*** Source data ***
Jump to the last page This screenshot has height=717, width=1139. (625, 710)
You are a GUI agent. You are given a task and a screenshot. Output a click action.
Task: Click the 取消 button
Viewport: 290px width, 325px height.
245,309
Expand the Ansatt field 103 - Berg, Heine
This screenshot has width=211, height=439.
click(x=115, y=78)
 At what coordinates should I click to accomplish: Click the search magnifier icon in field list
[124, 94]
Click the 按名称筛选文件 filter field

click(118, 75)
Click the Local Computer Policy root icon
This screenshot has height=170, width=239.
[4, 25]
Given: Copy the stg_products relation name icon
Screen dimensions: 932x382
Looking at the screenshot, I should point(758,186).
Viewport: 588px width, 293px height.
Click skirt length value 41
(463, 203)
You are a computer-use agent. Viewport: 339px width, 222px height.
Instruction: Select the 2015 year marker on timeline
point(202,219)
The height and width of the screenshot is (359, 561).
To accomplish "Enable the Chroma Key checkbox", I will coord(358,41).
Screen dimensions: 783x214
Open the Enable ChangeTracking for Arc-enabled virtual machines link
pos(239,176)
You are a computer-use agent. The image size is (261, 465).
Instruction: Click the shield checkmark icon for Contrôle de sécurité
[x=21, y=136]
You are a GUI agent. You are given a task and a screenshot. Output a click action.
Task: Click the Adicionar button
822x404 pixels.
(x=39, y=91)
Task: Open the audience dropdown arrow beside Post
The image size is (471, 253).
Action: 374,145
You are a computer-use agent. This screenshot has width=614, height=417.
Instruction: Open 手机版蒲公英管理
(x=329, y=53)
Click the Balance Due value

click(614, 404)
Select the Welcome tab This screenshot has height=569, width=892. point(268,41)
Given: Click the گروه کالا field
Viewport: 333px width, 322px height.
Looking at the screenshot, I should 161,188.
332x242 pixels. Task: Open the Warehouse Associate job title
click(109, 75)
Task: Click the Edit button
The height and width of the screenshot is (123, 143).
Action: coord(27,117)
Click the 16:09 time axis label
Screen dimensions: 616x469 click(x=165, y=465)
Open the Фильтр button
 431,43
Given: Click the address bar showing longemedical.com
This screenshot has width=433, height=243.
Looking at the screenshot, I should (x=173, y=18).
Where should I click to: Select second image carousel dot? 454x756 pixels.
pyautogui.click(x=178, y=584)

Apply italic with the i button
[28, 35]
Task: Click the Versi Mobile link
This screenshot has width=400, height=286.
*** End of Source data ***
■ **Work to be completed**
Give only the lines from the one holding "Given: Copy the" through the one holding "You are a computer-use agent. The", each restated exactly as it appears above.

■ **Result below**
Given: Copy the stg_products relation name icon
Screen dimensions: 932x382
Looking at the screenshot, I should point(758,186).
Viewport: 588px width, 293px height.
Click skirt length value 41
(463, 203)
You are a computer-use agent. Viewport: 339px width, 222px height.
Instruction: Select the 2015 year marker on timeline
point(202,219)
The height and width of the screenshot is (359, 561).
To accomplish "Enable the Chroma Key checkbox", I will coord(358,41).
Screen dimensions: 783x214
Open the Enable ChangeTracking for Arc-enabled virtual machines link
pos(239,176)
You are a computer-use agent. The image size is (261, 465).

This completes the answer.